Beyond Stroke Care: The Role of the MidAmerica Stroke Network in Treating Traumatic Brain Injuries 
 
 
 
 
In operation since 2008, the MidAmerica Stroke Network (MASN) is known for promoting quality stroke measures throughout the region. Yet, the Network’s name is somewhat misleading. That’s because the MASN’s reach extends well beyond advanced stroke care to include traumatic brain injuries (TBIs).

Traumatic Brain Injuries

TBIs have received a great deal of media attention recently, particularly with sports like football, boxing, cycling, skiing, and soccer, as well as the recent Winter Olympic Games. However, TBIs are not just limited to sports. The leading causes of TBIs include motor vehicle accidents, simple falls and physical assault, as well as sports injuries.

TBI is a serious public health problem in the United States, contributing to a significant number of deaths and cases of permanent disability. According to the Centers for Disease Control (CDC), approximately 1.7 million TBIs occur in the U.S. every year. TBI is a contributing factor to one-third (30.5 percent) of all injury-related deaths in the U.S.

A TBI is caused by a bump, blow or jolt to the head or a penetrating head injury that pierces the skull and enters brain tissue. Symptoms of a TBI may be mild, moderate or severe. Mild cases may result in a brief change in mental state or consciousness, while severe cases may include extended periods of unconsciousness, coma or even death.

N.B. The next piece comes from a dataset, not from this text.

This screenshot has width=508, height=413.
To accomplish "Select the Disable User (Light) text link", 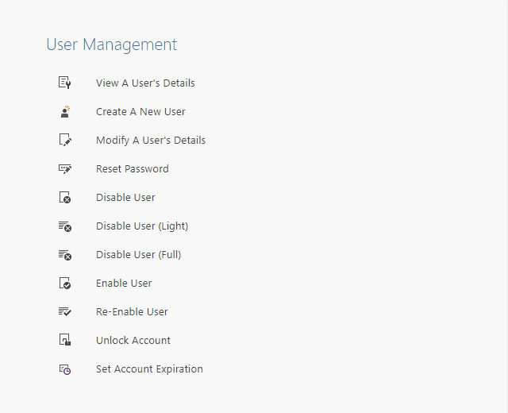I will 142,226.
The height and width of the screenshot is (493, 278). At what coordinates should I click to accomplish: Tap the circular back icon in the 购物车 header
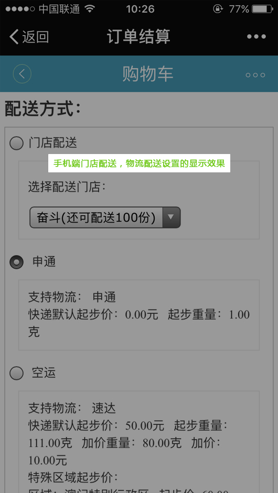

TBI Patient Saved by the MASN

In the case of a severe TBI, prompt medical attention is critical to help minimize the risk of permanent brain damage. That’s because pressure in the brain tends to increase following a brain injury, which can cause significant damage. That was the case with Sandy Kertz, who sustained a major TBI after falling backwards down a flight of stairs. Her case required life-saving, emergency brain surgery.

Fortunately for Sandy, the emergency medicine physician who initially treated her recognized the extent of her TBI and employed a valuable network to transfer Sandy so she could get the advanced medical care she so desperately needed. That network was the MASN.

MASN and TBIs: By the Numbers

Sandy is just one of many TBI cases transferred to Saint Louis University Hospital through the MASN in the past few years. In fact, in the last three years – 2011, 2012 and 2013 – the hospital has accepted approximately 1,175 transfers of TBI cases from 65 hospitals across the region in Missouri and Illinois. That’s an average of 391 TBI transfers per year and 1.07 TBI transfers per day.

The MASN has established its value by advancing stroke care measures throughout the region. With its expertise expanding to include treatment for TBIs, the Network is poised to positively impact neurological care as well.